TASK TO CARRY OUT: Pick out every line in the data below that holds "Settings".

Collected data:

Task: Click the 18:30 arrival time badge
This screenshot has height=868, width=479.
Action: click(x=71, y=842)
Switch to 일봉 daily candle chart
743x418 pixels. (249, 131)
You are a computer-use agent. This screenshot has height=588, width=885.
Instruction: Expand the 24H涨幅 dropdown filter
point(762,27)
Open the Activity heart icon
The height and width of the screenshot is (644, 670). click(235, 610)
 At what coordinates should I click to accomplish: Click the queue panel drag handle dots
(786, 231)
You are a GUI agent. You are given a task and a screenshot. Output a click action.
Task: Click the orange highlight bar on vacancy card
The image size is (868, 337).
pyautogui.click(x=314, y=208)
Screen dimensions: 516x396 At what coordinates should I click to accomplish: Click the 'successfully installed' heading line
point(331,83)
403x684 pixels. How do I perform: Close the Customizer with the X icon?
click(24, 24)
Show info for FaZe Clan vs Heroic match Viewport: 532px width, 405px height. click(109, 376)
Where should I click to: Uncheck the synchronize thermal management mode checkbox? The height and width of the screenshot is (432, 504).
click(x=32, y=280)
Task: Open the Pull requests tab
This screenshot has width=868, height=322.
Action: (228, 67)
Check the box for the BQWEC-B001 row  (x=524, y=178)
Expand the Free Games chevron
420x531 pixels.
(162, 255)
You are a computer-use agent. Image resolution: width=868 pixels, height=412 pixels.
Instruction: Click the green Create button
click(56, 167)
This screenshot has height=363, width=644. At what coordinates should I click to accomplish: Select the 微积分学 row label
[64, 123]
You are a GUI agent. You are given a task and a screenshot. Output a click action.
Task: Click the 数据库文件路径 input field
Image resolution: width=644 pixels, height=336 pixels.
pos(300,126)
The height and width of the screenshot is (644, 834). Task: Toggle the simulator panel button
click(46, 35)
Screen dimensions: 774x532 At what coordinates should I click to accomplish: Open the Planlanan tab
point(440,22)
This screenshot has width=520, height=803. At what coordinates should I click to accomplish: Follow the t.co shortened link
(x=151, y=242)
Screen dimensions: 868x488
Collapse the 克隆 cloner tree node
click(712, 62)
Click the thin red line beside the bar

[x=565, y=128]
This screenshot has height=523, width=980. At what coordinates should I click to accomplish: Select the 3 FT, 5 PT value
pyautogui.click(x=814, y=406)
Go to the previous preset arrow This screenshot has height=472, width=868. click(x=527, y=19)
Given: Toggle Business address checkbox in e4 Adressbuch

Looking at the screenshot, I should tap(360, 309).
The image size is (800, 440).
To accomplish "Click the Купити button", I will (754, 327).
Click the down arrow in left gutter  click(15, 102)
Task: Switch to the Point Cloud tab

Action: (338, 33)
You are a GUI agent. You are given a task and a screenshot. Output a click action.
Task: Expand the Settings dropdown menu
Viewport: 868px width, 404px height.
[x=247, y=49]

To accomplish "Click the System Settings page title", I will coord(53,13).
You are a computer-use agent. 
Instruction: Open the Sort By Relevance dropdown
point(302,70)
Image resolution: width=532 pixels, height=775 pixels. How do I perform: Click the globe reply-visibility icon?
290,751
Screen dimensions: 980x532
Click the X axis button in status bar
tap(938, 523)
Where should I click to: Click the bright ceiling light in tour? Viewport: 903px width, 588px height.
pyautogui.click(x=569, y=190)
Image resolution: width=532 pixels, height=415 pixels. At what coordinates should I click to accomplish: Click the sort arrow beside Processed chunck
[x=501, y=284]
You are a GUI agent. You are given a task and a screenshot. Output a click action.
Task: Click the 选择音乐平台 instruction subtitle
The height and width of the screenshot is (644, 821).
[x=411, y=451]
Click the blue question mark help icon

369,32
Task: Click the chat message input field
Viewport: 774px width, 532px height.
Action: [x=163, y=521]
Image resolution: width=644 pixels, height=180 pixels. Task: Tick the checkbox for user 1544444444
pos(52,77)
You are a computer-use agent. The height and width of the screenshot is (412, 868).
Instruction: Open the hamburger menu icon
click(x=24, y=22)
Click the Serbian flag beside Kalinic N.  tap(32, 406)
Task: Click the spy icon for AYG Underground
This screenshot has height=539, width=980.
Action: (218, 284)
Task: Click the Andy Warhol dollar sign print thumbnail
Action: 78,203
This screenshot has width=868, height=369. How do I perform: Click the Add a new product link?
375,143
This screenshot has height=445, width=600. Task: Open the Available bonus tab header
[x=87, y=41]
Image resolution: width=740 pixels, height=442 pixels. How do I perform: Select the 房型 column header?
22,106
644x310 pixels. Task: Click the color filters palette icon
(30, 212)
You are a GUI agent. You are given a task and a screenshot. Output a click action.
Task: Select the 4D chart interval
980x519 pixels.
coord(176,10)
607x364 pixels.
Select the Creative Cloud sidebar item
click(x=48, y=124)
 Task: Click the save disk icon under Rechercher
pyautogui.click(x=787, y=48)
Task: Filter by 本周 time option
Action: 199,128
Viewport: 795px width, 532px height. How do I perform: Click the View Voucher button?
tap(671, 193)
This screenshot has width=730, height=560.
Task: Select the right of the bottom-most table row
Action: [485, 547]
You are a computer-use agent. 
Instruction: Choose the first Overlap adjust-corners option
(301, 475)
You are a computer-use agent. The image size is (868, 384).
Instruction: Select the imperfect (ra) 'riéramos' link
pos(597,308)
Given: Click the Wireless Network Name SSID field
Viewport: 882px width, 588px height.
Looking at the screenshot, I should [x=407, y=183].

TASK SOLUTION:
Task: Expand the Settings dropdown menu
To accomplish "Click the System Settings page title", I will coord(53,13).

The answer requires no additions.